As described in our blog post on Russia’s new internet bill, information over the internet is sent in packets. Just like letters dropped in the mail, each packet contains a header indicating the destinations. Routing the packet to its destination requires only that the network look at the header of the packet. DPI, however, is more invasive, examining the content of the packet as well. In other words, DPI enables ISPs or other network operators to peek at the letter inside the envelope.
Networks operators can use DPI for innocuous and useful applications such as network security and malware detection. However, ISPs have also used DPI for more invasive applications, such as blocking competitors’ products, bandwidth shaping, and targeted advertising. Additionally, governments have found DPI to be an effective means for both censorship or surveillance. It is known that China, Iran, and Russia currently use DPI; it has been alleged that the United States has also used DPI for warrantless surveillance.
The ITU Standard
The ITU, or International Telecommunications Union, is a United Nations agency whose mission to help coordinate international cooperation in information and communication technology. Whereas the International Telecommunication Regulations is a binding treaty overseen by the ITU, ITU standards and recommendations are non-binding.
The new ITU standard, titled “Requirements for Deep Packet Inspection in Next Generation Networks,” is still under development and has not been officially made public, although a draft version was inadvertently released earlier this month. The standard proposes requirements for DPI capabilities in networks but does not describe how those capabilities are to be implemented.
The existence of a standard for DPI is not inherently harmful; as noted, DPI has applications beyond censorship and surveillance. But the ITU’s development of this particular DPI standard is problematic for several reasons. First, as a political rather than purely technical body, the ITU’s proposal of a standard for DPI may legitimize and facilitate government use of that technology for censorship and surveillance.
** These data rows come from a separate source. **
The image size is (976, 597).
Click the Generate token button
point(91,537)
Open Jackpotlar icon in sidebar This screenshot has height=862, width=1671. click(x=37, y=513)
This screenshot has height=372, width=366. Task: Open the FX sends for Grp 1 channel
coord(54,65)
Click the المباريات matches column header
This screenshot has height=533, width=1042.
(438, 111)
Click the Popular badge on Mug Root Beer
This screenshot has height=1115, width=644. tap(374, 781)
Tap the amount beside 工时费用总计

Germany, for example, argued that the ITU should “not standardize any technical means that would increase the exercise of control over telecommunications content, could be used to empower any censorship of content, or could impede the free flow of information and ideas.” Second, because DPI is highly invasive– not even properly encrypted web traffic is completely secure–a technical standard for DPI ought to be accompanied, at the very least, by a discussion of how to safeguard communications privacy. The ITU’s draft standard, on the other hand, is not at all attentive to DPI’s troubling privacy implications.
The ITU’s non-public development of a DPI standard is alarming given that the ITU is providing a standard for a technology that can and has been used for extensive fine-grained censorship and surveillance. Moreover, it is doing so without any accompanying discussion of how to preserve internet freedom. Perhaps this is unsurprising given how several countries recently tried to use the ITU as a vehicle for increasing filtering and government control of the Internet. Although these proposals were not implemented, it seems that the ITU may still be a vehicle for standardizing censorship through other means.